Equal parts Maurice Merleau-Ponty and Yahyā al-Tāhir ‘Abdallah, We Are All Things is the first collaboration between Ganzeer and Elliott Colla.
Created along the same vibes as The Apartment in Bab El-Louk, WE ARE ALL THINGS is a 44-page visuliterary chapbook slated for release on February 25, 2020.
(Yes, I just made visuliterary up.)
Radix Media is comprised of a bunch of print-heads who make very beautiful printed matter (you have to check out their FUTURES series). I’ve been working closely with them on the print specs of this edition and I’m pretty confident the end results will be luscious.
3.
Dan Goldman wrote one of his most autobiographical dramedies yet and George Schall drew it with such an acute sense of intimacy, you’d think he lived through the entire thing with Goldman! CHASING ECHOES dropped on November 12 from Humanoids’ Life Drawn imprint (which as the name suggests is their slice-of-life arm).

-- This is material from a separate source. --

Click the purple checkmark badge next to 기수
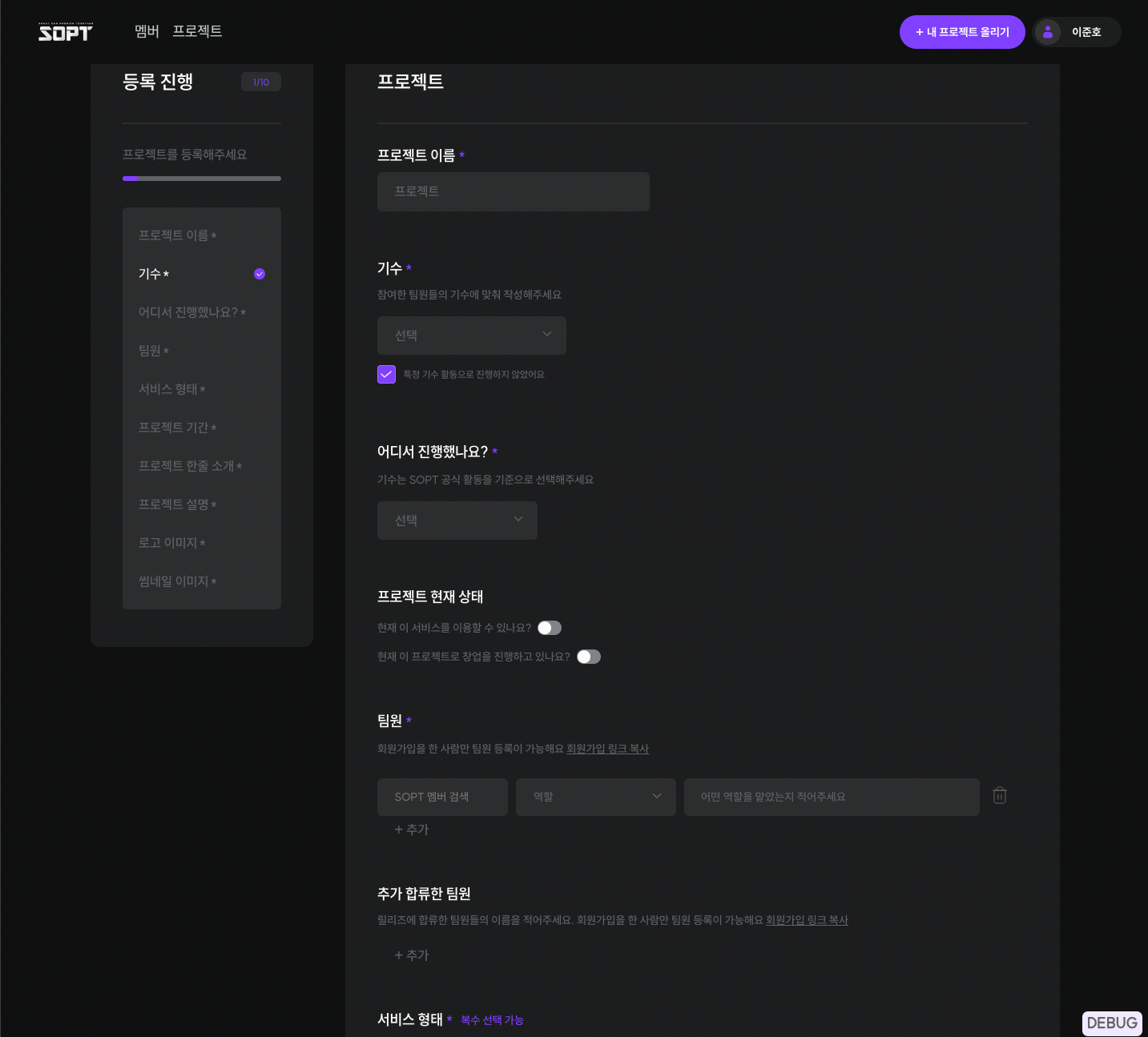 tap(259, 274)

CHASING ECHOES may be Goldman’s best work yet (and I only use the term ‘may’ because I read a pilot he wrote for a proposed TV show and it is sooo very craaaazzzzyyy goood). Schall’s lineart and storytelling is very aptly European in its clarity, expressive in just the right parts.
Malka, the black sheep of her family, learns that her relatives are making a decades-in-the-planning pilgrimage to their grandfather’s pre-Holocaust home in Poland...and she wasn’t invited. After guilt-tripping herself a ticket as the self-appointed “Keeper of the Family Archives,” it becomes clear that everyone’s brought more baggage than just their suitcases.
In just 152 pages, you find yourself deeply immersed in this family’s history, the characters’ nuances and mannerisms, and you may very well feel like you were stuck on a road trip of self discovery with them. Certain parts will make you cringe, others will make you wanna tear your hair out, and others will make you laugh out loud. It’s an excellent graphic novel, with a very different take on a Jewish American family’s connection to the Holocaust.
4.
I’ll be in New York on December 9th, to do a little hosting and reading for Daniel & Patrick Lazour’s TAHRIR IS NOW gig at Joe’s Pub. I am likely to end up being the unintentional comic relief, but otherwise, it is sure to be a powerful night.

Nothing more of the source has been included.